Although a rare scenario, there is an increased risk to maternal health during pregnancy and delivery if the mother has had previous ToF repair.18 This condition is a specialised area, and a discussion with the combined regional congenital cardiac–obstetric multidisciplinary team must occur. Management will depend on the usual ToF physiology after repair, any residual defects, and cardiac function.19

Prognosis

Unrepaired, the consequence of chronic hypoxia, with the pathophysiological effect of the RVOTO, significantly alters a patient's quality of life, growth and development (including neurodevelopment), and educational achievement.20 The life expectancy, if uncorrected, is between the first and fourth decades; death is caused by cardiac failure, arrhythmia, respiratory infection, or thromboembolic disease.21 Late repairs are often undertaken in low-income countries because of late presentation or lack of access; these cases can be very challenging.

The long-term outcomes of corrected ToF are good, particularly for those without associated syndromes.
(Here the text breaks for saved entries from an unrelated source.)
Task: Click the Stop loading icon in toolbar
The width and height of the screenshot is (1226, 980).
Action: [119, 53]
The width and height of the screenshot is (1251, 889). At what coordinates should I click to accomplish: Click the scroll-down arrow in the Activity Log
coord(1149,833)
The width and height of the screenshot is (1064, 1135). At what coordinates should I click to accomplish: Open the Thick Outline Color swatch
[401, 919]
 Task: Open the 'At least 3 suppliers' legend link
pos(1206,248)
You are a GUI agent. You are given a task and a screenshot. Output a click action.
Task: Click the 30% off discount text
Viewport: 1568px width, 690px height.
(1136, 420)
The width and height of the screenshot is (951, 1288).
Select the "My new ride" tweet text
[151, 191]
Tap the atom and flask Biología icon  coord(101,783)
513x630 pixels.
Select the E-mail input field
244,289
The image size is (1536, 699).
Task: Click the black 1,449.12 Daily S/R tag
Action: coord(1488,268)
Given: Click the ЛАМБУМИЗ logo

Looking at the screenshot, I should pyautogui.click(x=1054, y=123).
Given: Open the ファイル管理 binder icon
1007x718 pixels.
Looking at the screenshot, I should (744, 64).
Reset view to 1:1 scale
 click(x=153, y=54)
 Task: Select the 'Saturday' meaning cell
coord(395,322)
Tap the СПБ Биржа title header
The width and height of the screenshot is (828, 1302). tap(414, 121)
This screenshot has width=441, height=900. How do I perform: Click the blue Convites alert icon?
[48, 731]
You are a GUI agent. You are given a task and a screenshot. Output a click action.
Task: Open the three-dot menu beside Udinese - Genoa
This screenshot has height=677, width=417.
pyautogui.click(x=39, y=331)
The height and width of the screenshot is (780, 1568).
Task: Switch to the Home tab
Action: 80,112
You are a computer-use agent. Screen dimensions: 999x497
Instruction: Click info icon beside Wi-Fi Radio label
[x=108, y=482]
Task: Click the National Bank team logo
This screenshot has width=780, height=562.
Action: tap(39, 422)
There remains an increased risk of sudden death, usually from arrhythmias (usually ventricular, but also supraventricular tachycardia); a widened QRS complex may predict risk.16 Patients may require implantable cardioverter defibrillator insertion or cardiac catheter ablation.22 Pulmonary valve incompetence can occur and lead to a progressive decrease in RV function with increasing dilatation, thus increasing the risk of arrhythmias and reducing exercise tolerance.23 This condition is often seen 10–20 yrs after repair, and often requires the placement of a valved homograft, conduit, or percutaneous pulmonary valve. Although these interventions should reverse RV dilatation and the risk of arrhythmias, they have not been shown to increase life expectancy or functional independence.24

Summary

Tetralogy of Fallot is one of the commonest cyanotic congenital heart malformations and is characterised by four cardinal features: VSD; RVOTO, which is often dynamic; an overriding aorta; and RVH. The degree of RVOTO, the relative pressures in the right and left ventricles, and the proportion of the aorta overriding the VSD determine the presentation and severity of this condition. Other variants do exist.

The majority of cases involve single-step corrective surgery, and if corrected early, a good prognosis can be expected. Anaesthetists may encounter this condition before or after repair, and in seeking specialist help early, they should be aware of the relevant anatomy, physiology, and initial management of emergencies associated with the condition.

Declaration of interest

The authors declare that they have no conflicts of interest.

Acknowledgements

The authors would like to thank Dr Harry Phillips (specialist trainee in anaesthesia and intensive care medicine) for his constructive review and comments on this article.

MCQs

The associated MCQs (to support CME/CPD activity) will be accessible at www.bjaed.org/cme/home by subscribers to BJA Education.

Biographies

Robin Wilson FRCA is a specialty trainee in anaesthesia in the Wessex Deanery, currently undertaking an advanced fellowship in paediatric anaesthesia at Southampton Children's Hospital.

Ollie Ross DMCC FRCA is a consultant paediatric intensivist and anaesthetist at Southampton Children's Hospital, with a specific interest in bronchoscopy, cardiac critical care, and surgery for scoliosis repair. He has 25 yrs of experience in working overseas on educational partnerships in anaesthesia and paediatric critical care.

Michael Griksaitis MSc MRCPCH FFICM is a consultant paediatric intensivist at Southampton Children's Hospital with a specific interest in cardiac critical care, transport medicine, and point-of-care ultrasound. He is the Chair of the Paediatric Intensive Care Society Acute Transport Group and a member of the Faculty of Medicine at the University of Southampton.